新ルールでどう変わるのか?
2012年07月09日 (月) | 編集 |
本日は、SayOss!Vol.12in東京合同練習会で、約280名の選手の参加して練習試合が行われ、最後に新ルールの講習会が行われました。

WKFレフリーのゴルバニ先生による新ルールの説明の後、選抜された選手が試合を行いました。

試合の最中、私がマイクで試合の解説を行いましたが、特に強調したのは2名のジャッジが旗を出さなければポイントにならないということで、突きによるポイントが極端に少なかった点です。
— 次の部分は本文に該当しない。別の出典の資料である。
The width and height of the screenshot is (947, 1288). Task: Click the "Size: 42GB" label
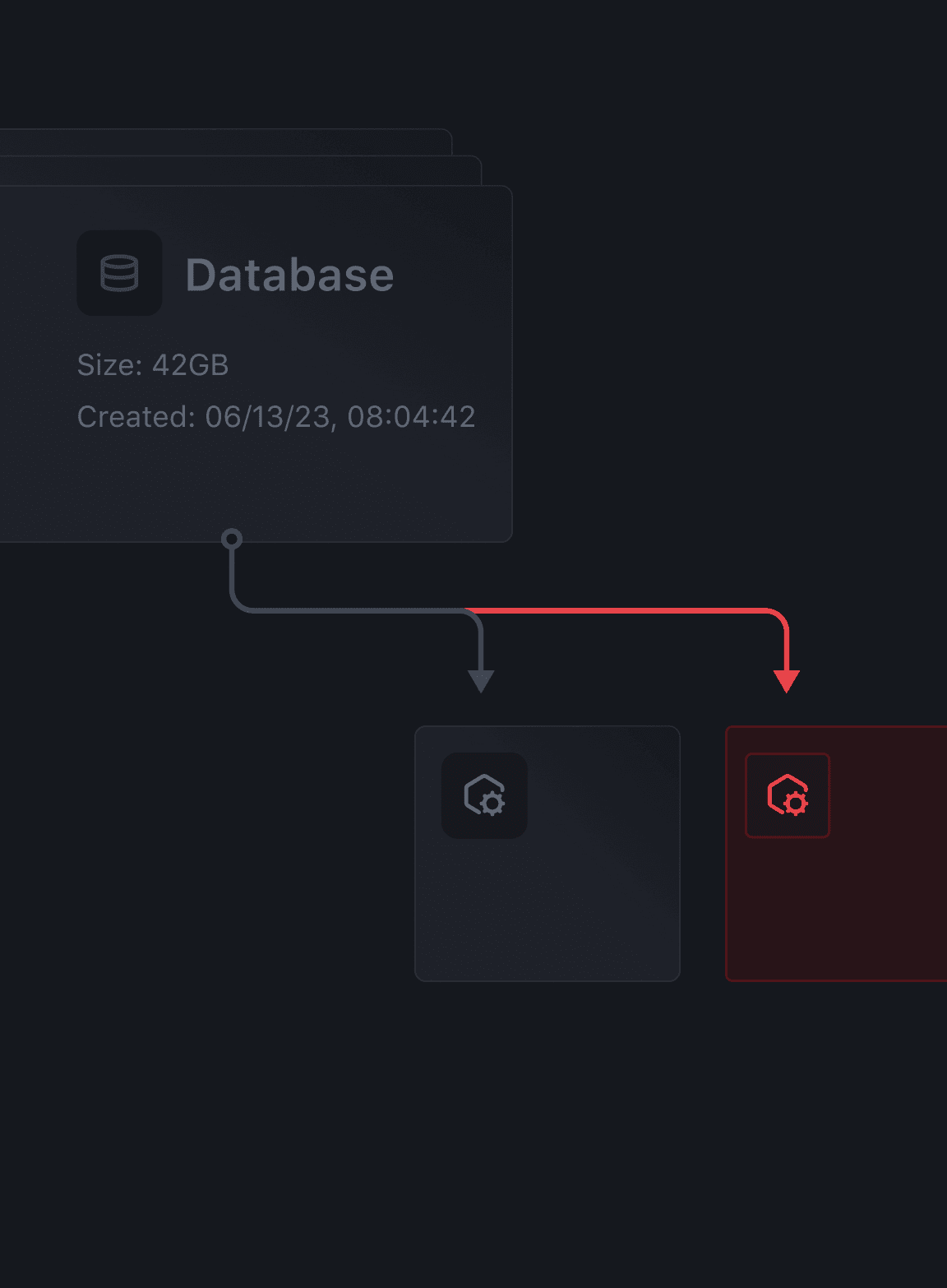pos(153,365)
数年前からJKFan誌上で、日本人の中段突きがポイントになりにくいことに警鐘を鳴らしていましたが、この新ルールの下では、さらにそれが加速された感があります。

5月末に行われた東アジア大会を観戦された方から、「なんで、日本人の突き(特に中段)はポイントにならないのですか?」と訊かれました。
東アジア大会では日本人というよりも、全体的に突きによるポイントが少なかったのではないでしょうか?


今回、新ルールによる試合を行ってくれたのは、各道場のトップクラスの選手たちです。中には何名も日本のトップレベルの選手がいました。
その選手たちの突きが、特に中段突きがなかなかポイントにならない。

多くは、蹴りや投げで3ポイントは取れるが、突きで1ポイントを取ることができないという試合でした。
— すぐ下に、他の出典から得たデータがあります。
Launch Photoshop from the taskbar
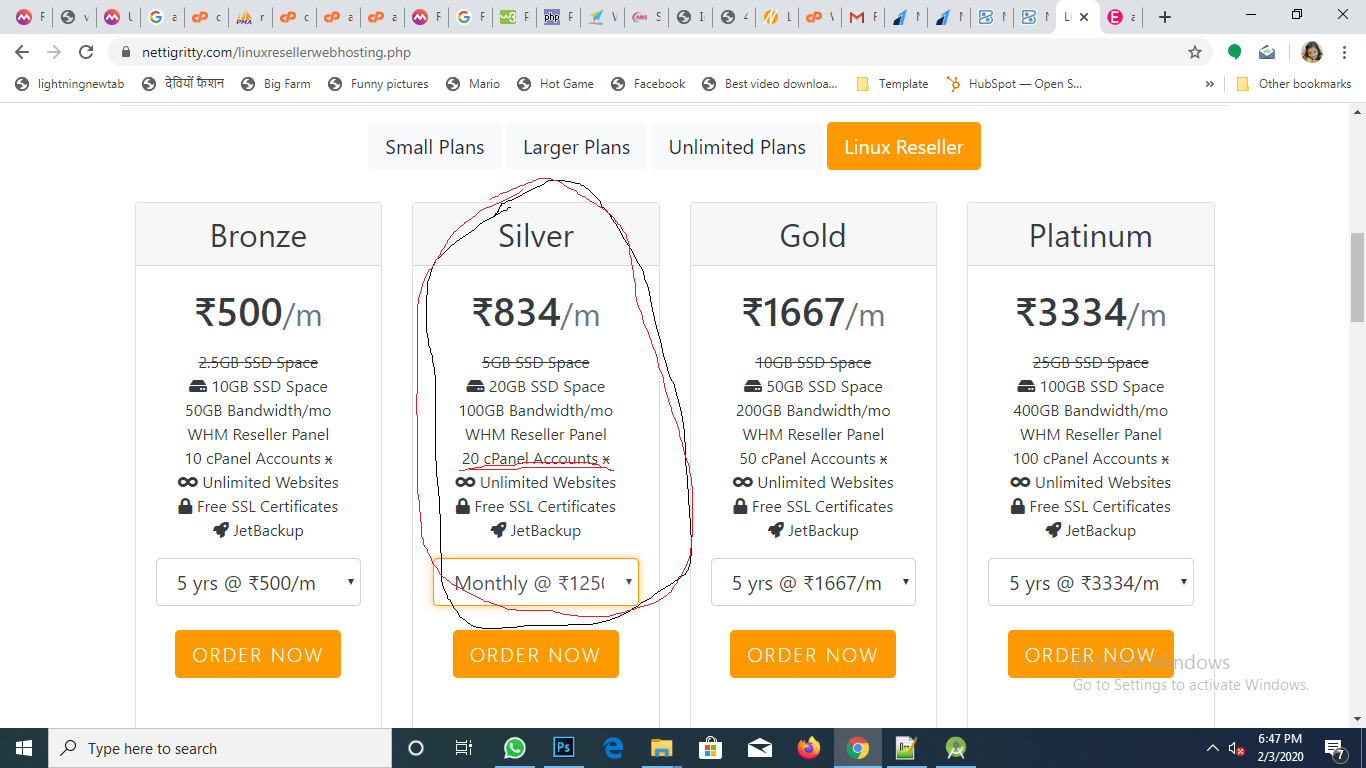 click(x=564, y=748)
このルールで2名以上のジャッジに旗を上げさせるには、本当にきれいに技が決まらなければならないのです。そうなると、基本がどれだけ仕上がっていて、強い技を出せるかが特に重要になってきます。



今日、新ルールの講習前にゴルバニ先生と雑談した際にも、私はほぼ全員が足をドンドン鳴らしているのが気になって、私は

「こんなにドンドン鳴らして組手をするのは日本だけですね。」

と言いました。

小さい頃、それも幼児の頃から試合に明け暮れ、道場の練習が試合用の形と試合用の組手というメニューなのは、私たちが知っている限りでは日本だけです。
ゴルバニ先生の祖国のイランでも、子供のうちから競技空手だけに特化することはありません。

先生も、

「子供がこんなに競技力が高いのは日本くらいです」

というほど競技に特化しているのですが、私は今後この競技力の高さがかえって仇にならないか心配しています。
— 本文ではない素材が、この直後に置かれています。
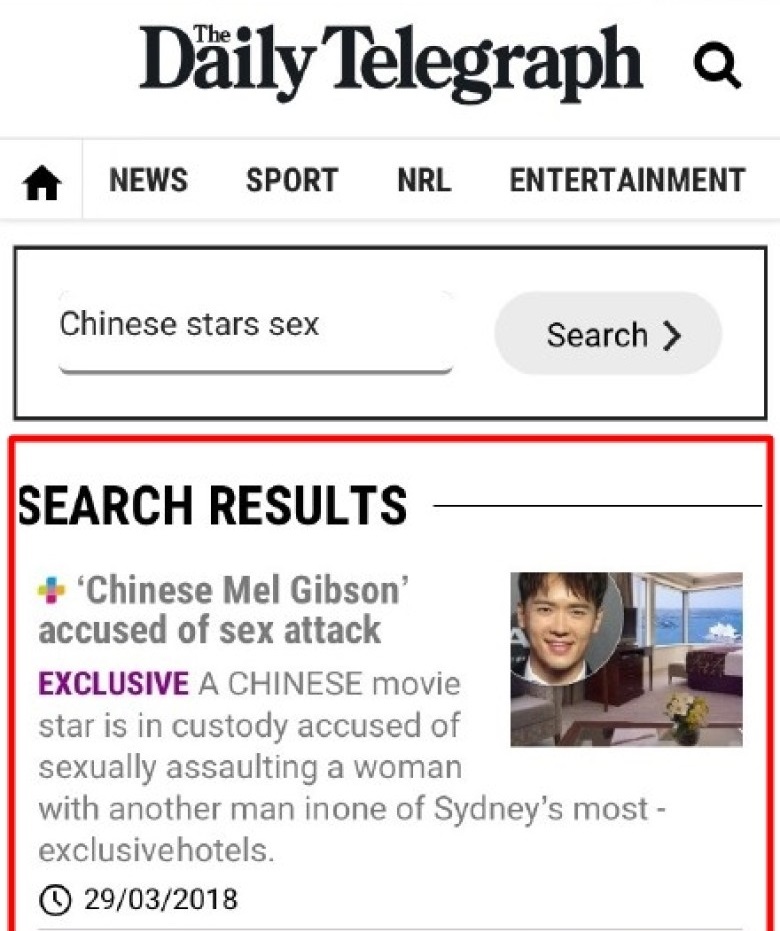Viewport: 780px width, 931px height.
Task: Open the NRL section
Action: click(424, 180)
というのも、今後の世界の空手界の流れでいくと、技の強さに加え残心もしっかりと取らなければならず、基本の出来が勝負を左右することになると思うからです。


多くの日本人が誤解していることがあります。


「日本人は基本をしっかりやるが、外国人はスポーツとして組手の選手は競技用の組手しかやらず、形の選手は競技としての形しかやらない。」

と多くの人が思っています。

私は、11年間海外に住み、30か国に渡る国を指導してきましたが、多くの国は形をしっかりと行い、分解を学び、形の中から応用できるものを組手に活かしています。


昨年末に来日し、現役時代は世界3連覇の偉業を達成し現在はスペインのナショナルコーチをしているエヘア氏は、

「私が子供の頃は、ひたすら基本ばかり行っていました。組手というのは3本組手の事で、自由組手はしたことがありません。」

と言っていました。

2月に来日し、今月も2度目の来日予定のギリシャのタナスも、

「道場では白帯と主に基本を行い、形を毎週行っています。」と言っていました。

だから、彼らは王者として君臨できるし、皆からの尊敬も集めることができるのです。



今の選手たちに言いたいことは、

「将来チャンピオンになりたかったら、基本を一所懸命やってください」

ということ。

道場の指導者に言いたいことは、

「今、試合に勝つことも大切ですが、基本をも形も組手もバランスよく行うことが、長い目で見た場合生徒をチャンピオンにする最も有効な方法です。」

ということです。


でも、この傾向って我々空手界に関わる人間は喜ばなければいけないと思うのです。基本がしっかりとできて、強い技しかポイントにならないのですから、運動能力よりも空手力が勝負を左右する時代になったということです。

本当にこれをラッキーと思い、しっかりと基本の稽古に励みたいですね。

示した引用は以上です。